Geometric Hydrodynamics: from Euler, to Poincar\'e, to Arnold

TL;DR

This paper provides an overview of the development of geometric hydrodynamics, highlighting Arnold's 1966 discovery that links Euler's equations to geodesics on volume-preserving diffeomorphisms, foundational for the field.

Contribution

It traces the historical and mathematical progression from Euler and Poincaré to Arnold, explaining the geometric interpretation of fluid dynamics and its broad implications.

Findings

Arnold's geometric interpretation of Euler's equations

Connection of hydrodynamics to infinite-dimensional Riemannian geometry

Applications to optimal transport, shape analysis, and information theory

Abstract

These are lecture notes for a short winter course at the Department of Mathematics, University of Coimbra, Portugal, December 6--8, 2018. The course was part of the 13th International Young Researchers Workshop on Geometry, Mechanics and Control.

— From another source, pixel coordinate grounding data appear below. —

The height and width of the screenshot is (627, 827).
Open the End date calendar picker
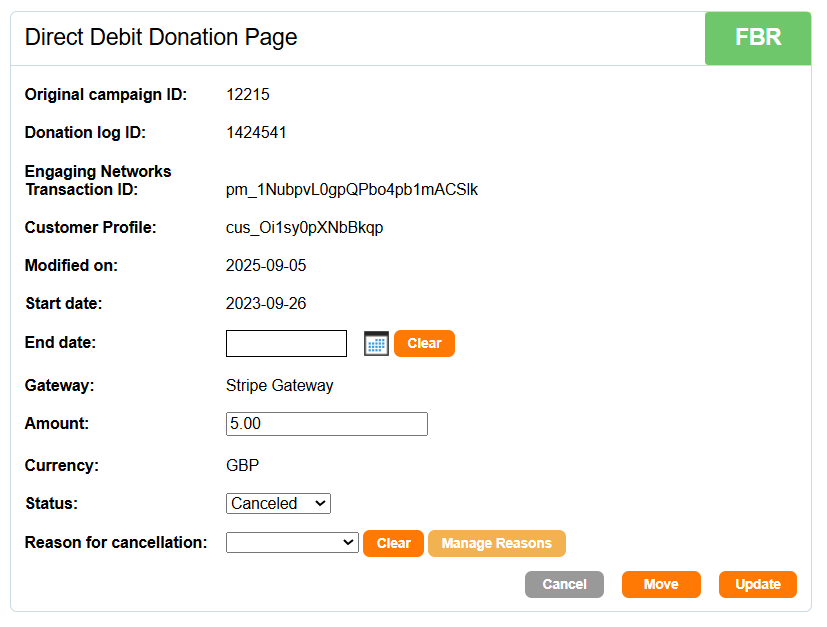pyautogui.click(x=376, y=344)
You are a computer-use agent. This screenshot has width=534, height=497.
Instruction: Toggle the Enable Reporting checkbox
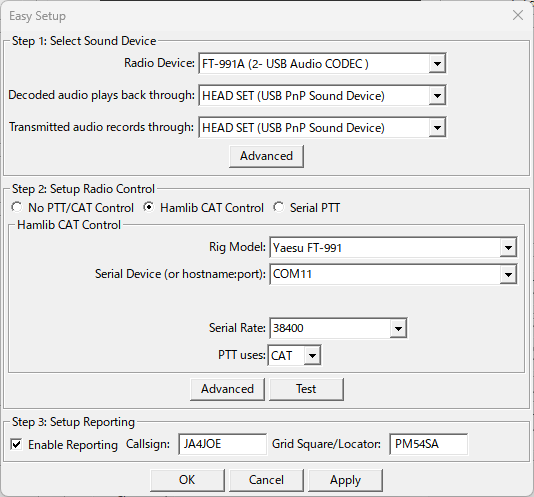[x=16, y=445]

In three lectures I trace the work of three heroes of mathematics and mechanics: Euler, Poincar\'e, and Arnold. This leads up to the aim of the lectures: to explain Arnold's discovery from 1966 that solutions to Euler's equations for the motion of an incompressible fluid correspond to geodesics on the infinite-dimensional Riemannian manifold of volume preserving diffeomorphisms. In many ways, this discovery is the foundation for the field of geometric hydrodynamics, which today encompasses much more than just Euler's equations, with deep connections to many other fields such as optimal transport, shape analysis, and information theory.